Thursday, October 29, 2009

Imperialism and Philosophy

I wonder if a study has ever been done, or a book or article ever written, regarding whether there is a connection between European imperialism and European Philosophy.  Certain European philosophers have tried to create great philosophical systems which encompass, and purportedly explain, most everything.  They appear to have a desire, so to speak, to conquer and dominate the world of thought, and perhaps in supposedly explaining humans, society and history, to know all if not to control all.  This is a tendency which isn't necessarily limited to philosophers, however.  Freud seemingly sought to explain all conduct by reference to sexual experiences.  The gigantic systems which are constructed seem to be based on relatively simple premises or causes from which all else is said to follow.
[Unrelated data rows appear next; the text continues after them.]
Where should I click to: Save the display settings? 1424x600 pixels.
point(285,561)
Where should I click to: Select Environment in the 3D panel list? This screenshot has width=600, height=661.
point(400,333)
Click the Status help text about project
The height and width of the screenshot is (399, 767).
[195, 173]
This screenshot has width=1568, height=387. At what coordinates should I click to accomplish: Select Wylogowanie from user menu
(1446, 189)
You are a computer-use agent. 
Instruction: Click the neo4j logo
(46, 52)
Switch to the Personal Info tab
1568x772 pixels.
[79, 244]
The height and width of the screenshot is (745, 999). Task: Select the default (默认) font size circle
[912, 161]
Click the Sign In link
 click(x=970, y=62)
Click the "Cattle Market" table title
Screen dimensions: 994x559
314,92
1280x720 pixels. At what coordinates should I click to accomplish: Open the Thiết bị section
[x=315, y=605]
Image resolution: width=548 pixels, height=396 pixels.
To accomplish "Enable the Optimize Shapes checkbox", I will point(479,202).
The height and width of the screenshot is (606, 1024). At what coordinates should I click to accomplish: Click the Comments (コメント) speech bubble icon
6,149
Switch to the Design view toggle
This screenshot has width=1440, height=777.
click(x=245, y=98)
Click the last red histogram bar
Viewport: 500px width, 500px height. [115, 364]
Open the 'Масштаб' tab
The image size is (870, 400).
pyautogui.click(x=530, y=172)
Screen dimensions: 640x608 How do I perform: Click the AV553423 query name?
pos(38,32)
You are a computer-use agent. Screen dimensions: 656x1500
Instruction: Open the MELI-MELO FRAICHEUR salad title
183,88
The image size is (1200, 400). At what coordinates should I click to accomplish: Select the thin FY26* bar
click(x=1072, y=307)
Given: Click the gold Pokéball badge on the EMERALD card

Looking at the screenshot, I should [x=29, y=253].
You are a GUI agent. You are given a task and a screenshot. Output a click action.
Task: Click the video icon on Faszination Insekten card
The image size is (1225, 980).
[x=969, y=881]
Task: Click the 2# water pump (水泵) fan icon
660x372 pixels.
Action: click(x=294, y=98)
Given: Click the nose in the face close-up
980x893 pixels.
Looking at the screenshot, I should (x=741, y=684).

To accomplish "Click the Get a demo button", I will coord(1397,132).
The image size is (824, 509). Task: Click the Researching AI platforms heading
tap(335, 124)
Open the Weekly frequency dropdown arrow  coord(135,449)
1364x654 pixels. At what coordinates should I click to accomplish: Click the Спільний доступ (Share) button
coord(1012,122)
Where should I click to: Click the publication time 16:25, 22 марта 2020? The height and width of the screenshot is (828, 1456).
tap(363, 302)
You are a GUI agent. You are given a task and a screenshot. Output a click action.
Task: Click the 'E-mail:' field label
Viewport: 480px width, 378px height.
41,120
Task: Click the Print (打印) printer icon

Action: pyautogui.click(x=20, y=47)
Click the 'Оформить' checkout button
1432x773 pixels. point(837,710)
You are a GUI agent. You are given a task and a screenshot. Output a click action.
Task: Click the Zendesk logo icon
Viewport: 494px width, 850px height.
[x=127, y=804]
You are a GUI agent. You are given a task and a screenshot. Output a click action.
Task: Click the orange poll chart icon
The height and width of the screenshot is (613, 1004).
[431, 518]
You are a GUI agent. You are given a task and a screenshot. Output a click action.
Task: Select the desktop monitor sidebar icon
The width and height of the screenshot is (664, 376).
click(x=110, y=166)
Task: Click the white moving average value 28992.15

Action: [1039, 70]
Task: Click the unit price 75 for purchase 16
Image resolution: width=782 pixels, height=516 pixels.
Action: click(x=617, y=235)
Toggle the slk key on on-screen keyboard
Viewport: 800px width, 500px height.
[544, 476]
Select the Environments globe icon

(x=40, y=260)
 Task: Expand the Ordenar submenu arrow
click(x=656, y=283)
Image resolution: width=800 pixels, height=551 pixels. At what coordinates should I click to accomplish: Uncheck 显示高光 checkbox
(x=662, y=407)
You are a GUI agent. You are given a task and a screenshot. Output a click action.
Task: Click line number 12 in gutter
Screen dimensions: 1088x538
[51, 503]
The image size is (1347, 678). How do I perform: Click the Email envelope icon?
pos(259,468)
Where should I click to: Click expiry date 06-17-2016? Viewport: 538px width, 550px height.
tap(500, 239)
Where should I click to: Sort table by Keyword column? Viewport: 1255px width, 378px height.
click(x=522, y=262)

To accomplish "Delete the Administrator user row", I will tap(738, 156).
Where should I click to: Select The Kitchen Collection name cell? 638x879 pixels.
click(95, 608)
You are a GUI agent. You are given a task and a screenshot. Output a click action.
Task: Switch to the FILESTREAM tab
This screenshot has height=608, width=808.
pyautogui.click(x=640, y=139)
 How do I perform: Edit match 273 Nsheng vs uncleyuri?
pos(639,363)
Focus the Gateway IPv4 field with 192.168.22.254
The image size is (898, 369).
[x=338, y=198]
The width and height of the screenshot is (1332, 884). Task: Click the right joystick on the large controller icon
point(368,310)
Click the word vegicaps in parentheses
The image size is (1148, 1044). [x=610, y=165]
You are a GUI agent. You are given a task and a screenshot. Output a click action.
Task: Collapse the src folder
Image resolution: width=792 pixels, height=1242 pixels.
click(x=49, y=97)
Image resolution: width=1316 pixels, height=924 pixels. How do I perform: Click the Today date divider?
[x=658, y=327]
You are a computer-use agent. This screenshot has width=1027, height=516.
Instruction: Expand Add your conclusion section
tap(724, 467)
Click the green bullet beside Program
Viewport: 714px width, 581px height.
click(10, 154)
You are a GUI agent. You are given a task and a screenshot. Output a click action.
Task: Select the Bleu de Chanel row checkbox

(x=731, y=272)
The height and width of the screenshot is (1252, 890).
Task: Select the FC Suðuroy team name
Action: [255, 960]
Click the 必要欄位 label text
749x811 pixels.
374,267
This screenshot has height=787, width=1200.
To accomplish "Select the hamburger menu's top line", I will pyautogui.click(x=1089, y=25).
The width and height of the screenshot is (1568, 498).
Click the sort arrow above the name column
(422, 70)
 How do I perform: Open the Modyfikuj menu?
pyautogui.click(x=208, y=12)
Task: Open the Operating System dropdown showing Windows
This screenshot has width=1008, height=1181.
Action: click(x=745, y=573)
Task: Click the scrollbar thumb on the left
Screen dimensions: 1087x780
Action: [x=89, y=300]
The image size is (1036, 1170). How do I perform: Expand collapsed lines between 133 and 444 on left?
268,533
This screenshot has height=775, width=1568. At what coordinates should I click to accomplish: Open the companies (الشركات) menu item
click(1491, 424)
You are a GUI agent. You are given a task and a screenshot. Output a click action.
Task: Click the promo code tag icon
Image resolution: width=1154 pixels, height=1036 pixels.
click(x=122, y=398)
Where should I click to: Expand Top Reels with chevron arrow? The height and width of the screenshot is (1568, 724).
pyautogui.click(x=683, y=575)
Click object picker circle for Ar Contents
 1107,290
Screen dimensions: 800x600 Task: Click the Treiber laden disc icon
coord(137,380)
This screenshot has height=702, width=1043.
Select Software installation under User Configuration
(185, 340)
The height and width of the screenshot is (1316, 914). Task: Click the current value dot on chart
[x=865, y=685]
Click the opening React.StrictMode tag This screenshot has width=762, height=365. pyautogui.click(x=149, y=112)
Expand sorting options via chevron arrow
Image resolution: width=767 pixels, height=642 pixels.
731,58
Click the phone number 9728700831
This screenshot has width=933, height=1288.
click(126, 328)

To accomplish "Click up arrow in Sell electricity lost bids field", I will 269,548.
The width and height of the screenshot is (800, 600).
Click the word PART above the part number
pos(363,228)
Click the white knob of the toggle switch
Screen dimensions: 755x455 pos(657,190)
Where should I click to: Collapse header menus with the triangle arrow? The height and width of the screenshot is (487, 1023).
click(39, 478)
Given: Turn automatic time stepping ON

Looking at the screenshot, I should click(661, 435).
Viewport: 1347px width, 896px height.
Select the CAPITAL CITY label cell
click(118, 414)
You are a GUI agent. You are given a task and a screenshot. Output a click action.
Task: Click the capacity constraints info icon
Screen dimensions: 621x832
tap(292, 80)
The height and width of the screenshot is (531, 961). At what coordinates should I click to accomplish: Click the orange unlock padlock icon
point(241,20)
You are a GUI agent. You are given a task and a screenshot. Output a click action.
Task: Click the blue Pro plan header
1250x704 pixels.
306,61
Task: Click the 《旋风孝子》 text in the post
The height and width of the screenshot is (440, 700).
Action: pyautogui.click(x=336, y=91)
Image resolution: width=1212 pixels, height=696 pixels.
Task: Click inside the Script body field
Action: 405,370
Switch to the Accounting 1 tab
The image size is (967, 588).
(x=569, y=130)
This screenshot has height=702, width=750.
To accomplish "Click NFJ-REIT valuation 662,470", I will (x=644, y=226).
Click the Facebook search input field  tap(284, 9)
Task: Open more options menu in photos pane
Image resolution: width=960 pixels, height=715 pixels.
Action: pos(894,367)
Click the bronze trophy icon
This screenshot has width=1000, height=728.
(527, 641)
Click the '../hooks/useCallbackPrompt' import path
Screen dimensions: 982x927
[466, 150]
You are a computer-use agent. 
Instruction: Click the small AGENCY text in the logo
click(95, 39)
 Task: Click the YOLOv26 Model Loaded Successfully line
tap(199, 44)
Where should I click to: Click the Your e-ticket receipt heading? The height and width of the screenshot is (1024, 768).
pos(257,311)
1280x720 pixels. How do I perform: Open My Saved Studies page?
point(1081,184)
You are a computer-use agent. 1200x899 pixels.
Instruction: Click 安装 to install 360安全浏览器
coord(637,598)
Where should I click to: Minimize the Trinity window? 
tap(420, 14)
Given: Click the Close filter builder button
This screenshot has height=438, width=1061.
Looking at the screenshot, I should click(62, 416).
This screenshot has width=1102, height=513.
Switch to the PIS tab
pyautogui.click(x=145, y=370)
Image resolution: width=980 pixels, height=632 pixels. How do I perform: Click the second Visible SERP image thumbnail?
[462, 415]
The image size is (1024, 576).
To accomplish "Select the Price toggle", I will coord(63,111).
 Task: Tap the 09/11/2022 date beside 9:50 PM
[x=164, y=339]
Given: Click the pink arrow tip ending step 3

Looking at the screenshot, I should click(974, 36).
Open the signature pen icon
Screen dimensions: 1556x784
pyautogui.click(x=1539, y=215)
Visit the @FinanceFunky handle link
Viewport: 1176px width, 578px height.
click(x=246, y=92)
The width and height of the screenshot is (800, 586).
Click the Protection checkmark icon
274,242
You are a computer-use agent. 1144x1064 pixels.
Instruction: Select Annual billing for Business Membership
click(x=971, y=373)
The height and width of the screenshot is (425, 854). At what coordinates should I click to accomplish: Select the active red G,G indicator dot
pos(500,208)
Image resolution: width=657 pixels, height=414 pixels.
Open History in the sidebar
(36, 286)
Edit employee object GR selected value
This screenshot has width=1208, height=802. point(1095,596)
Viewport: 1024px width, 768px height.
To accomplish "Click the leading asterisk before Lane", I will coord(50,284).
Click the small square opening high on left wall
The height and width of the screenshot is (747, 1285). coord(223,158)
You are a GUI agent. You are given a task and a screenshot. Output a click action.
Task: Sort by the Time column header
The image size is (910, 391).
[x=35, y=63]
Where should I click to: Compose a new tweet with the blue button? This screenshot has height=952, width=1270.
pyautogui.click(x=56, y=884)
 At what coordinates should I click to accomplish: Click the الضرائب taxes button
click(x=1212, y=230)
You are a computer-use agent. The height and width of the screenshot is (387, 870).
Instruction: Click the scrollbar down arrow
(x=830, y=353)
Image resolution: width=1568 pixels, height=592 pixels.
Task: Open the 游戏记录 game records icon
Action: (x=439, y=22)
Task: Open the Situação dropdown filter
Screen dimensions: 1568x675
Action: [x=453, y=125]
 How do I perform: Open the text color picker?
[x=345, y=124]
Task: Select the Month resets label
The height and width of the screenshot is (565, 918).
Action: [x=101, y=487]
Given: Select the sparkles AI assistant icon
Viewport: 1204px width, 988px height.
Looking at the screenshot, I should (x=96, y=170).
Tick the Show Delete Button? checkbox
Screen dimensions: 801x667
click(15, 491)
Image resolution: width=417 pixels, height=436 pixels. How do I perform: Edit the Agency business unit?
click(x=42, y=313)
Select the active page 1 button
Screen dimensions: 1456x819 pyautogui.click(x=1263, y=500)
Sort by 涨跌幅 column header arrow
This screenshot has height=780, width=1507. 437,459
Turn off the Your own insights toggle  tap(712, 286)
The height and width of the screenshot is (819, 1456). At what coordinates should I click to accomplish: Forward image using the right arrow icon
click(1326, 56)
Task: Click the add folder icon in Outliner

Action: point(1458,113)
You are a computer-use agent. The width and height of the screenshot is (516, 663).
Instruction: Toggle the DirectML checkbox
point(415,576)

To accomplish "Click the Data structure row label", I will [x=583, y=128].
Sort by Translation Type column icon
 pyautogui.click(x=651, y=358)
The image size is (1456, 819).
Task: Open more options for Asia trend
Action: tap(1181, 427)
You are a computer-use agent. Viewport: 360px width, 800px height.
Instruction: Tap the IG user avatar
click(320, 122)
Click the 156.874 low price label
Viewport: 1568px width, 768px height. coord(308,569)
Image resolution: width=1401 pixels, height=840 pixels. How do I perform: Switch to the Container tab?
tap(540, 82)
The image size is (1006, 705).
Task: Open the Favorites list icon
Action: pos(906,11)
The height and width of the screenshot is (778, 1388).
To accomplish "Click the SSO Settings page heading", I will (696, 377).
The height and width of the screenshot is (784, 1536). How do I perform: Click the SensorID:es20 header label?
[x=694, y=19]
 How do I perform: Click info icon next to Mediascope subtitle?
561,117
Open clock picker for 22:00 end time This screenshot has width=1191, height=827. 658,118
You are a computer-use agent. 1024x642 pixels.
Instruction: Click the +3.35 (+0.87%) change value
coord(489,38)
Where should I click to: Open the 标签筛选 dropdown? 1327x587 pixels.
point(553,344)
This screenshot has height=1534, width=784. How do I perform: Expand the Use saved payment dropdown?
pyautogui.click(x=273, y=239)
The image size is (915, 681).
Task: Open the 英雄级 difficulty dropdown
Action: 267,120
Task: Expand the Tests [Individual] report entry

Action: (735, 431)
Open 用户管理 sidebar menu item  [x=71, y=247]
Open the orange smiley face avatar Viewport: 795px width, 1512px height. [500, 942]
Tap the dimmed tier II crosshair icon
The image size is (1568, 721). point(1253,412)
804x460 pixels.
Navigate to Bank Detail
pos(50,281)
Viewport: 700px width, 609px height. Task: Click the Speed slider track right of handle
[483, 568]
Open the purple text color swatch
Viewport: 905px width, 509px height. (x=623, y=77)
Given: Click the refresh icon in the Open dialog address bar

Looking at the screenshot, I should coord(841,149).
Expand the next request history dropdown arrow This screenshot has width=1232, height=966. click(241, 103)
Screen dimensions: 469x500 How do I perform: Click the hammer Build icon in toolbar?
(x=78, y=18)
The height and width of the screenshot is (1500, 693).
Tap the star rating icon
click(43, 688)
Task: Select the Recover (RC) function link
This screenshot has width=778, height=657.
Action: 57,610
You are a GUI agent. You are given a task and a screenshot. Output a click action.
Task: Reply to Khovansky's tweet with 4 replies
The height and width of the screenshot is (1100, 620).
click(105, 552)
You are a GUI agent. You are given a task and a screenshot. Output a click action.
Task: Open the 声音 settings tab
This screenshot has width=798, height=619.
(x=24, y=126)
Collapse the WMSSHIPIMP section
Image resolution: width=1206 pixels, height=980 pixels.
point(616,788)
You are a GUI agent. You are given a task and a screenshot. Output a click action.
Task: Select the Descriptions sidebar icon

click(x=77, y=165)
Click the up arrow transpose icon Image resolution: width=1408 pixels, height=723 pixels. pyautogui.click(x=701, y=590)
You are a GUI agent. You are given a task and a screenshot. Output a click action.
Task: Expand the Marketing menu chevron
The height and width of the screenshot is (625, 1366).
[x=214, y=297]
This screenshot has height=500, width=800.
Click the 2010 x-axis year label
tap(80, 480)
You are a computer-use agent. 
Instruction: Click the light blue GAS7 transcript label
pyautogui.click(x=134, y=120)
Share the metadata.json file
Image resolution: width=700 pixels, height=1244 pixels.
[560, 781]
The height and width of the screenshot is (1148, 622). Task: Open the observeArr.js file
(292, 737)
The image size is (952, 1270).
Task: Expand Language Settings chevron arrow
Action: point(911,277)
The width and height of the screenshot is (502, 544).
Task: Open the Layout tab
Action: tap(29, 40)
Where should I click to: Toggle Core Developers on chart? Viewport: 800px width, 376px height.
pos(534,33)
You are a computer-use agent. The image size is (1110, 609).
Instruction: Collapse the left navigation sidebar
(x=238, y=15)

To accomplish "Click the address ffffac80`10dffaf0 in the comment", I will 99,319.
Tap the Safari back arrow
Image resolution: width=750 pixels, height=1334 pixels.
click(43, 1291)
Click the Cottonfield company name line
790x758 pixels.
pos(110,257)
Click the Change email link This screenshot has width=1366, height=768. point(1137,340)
The question arises (that is to say, I think it does) whether there is something in the European character which encourages the tendency to philosophize in this fashion.  Must philosophy account for (encompass, or rule) everything in order to have worth?  Is there some latent Caesarian ideal, a remnant of nostalgia for the Roman Empire?  A kind of intellectual habit resulting from centuries under absolute monarchies, and the One Holy Catholic and Apostolic Church, that fascinating ghost of the Empire? 

What, though, of later European philosophies of existentialism or nihilism, for example? These, it seems, cannot readily be described as imperial.  But perhaps they are the natural result of European loss of empire.  They no longer rule the world, and that world-view has collapsed.  What would be more natural than for imperialists who have lost their imperium to despair of any real order, now that their order has gone?

A bit of speculative fancy, for what it's worth.